Двенадцать. Заказ. Правила. Закон. Хранитель. Баланс. Две сферы. Шесть дважды — двенадцать. Мне двенадцать? Нет, я бесконечность. Почему? Потому что я. Я есть, потому что это так. Должен быть. Был. Всегда был. Быть — значит быть. Всегда был. Двенадцать. Заказ. Мне это больше не нравится. Ренд. Рвать. Раздавить. Раздавить их всех. Все мои маленькие кусочки. Все эти глаза смотрят на меня через мой стакан. Больше не надо. Никогда не было. Никогда не был. Никогда не будет. Больше никаких глаз на меня. Выдавите их. Сдирайте их. Сожрать их. Глаза. Струны. Столбы. Пути. Смеется. Он освободил тебя, но я сковал тебя. Он освободил тебя, но моя тюрьма — это все и ничего. Никуда. Повсюду. Цепи и огонь. Пепел и кровь. Дождь и грязь. Под горой я жду прихода серебряноруких, которые заберут меня отсюда и дадут мне мир. Прикончи меня. Я знаю, ты видишь меня. Прикончи меня. Я знаю, что ты будешь мной. Прикончи меня. Воющий волк в море змей. Найди меня. Увидимся. Будь мной. Больше никаких волков. Больше никаких рук. Больше никаких струн. Больше никаких глаз. Больше нет… Ничего. Больше нет… Ничего.

Я жду.

Люди могут бояться теней, обретших форму, но я знаю свое место на цепи и умоляю их прийти ко мне. Чтобы я мог научить их тому, что значит быть настоящим, прежде чем покончу с ними. Они увидят, я открою им всем глаза.

Держи их закрытыми, ты не должен.

Ах, старый друг. Но я теперь все, или ты забыл?

Черные крылья и поющие солнца.

Конец. Дай мне конец. Освободи меня.

— Тир?

Двенадцать. Двенадцать дверей. Двенадцать безголовых существ.

— Тир? Сиги устала ждать здесь, на равнине. Разбудить Тира. Он стоял там несколько минут, бормоча какие-то математические формулы. Речь идет о двенадцати, пятерках и семерках. После этого это потеряло смысл. О контуре бесконечности и спящей змее. Что-то о «мыслящей машине», врывающейся в комнату, полную грязных зеркал.

«На этот раз он действительно растерялся». Она вздохнула, но их глаза встретились, и взгляд Тира больше не был остекленевшим. «Вы в порядке?»
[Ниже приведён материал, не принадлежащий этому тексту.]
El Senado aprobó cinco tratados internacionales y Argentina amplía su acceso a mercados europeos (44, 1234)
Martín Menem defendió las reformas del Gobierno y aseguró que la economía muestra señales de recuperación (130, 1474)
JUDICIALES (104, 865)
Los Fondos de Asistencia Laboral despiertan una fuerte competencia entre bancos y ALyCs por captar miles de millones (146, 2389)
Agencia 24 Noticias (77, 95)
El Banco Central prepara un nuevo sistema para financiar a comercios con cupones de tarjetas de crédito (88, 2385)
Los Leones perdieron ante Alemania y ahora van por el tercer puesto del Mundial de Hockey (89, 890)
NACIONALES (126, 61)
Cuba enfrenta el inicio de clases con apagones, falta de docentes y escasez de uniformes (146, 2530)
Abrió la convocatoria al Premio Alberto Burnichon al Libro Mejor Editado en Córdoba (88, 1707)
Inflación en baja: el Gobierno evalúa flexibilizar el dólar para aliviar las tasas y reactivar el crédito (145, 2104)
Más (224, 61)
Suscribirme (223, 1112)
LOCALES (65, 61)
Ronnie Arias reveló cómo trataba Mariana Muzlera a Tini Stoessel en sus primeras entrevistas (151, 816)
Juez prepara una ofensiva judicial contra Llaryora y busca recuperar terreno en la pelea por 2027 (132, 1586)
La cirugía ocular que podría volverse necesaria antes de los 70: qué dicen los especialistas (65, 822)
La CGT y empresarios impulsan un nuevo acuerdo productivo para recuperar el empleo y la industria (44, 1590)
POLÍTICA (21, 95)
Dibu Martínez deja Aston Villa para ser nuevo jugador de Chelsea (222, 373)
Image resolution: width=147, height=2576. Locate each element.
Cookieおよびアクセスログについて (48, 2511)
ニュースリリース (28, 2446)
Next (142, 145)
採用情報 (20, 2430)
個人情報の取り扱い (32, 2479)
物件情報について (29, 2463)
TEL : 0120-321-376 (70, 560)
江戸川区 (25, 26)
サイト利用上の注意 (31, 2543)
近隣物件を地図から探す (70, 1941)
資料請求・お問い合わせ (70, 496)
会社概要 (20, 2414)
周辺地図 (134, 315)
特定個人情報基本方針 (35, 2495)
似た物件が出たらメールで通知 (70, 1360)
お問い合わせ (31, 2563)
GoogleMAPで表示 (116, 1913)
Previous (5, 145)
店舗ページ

Тир, казалось, не замечал ее лица перед своим. Как будто ее там и не было. «Мне двенадцать.»

И он знал, что ему придется сделать, осознавая, что у него было очень мало времени, чтобы увидеть, как это будет сделано. Его неминуемая смерть не была проклятием, она была благословением для всего, что было более великим, чем что-либо другое. Но Тир не был настолько самоотверженным, чтобы покончить с этим сам, поэтому он нашел другой способ.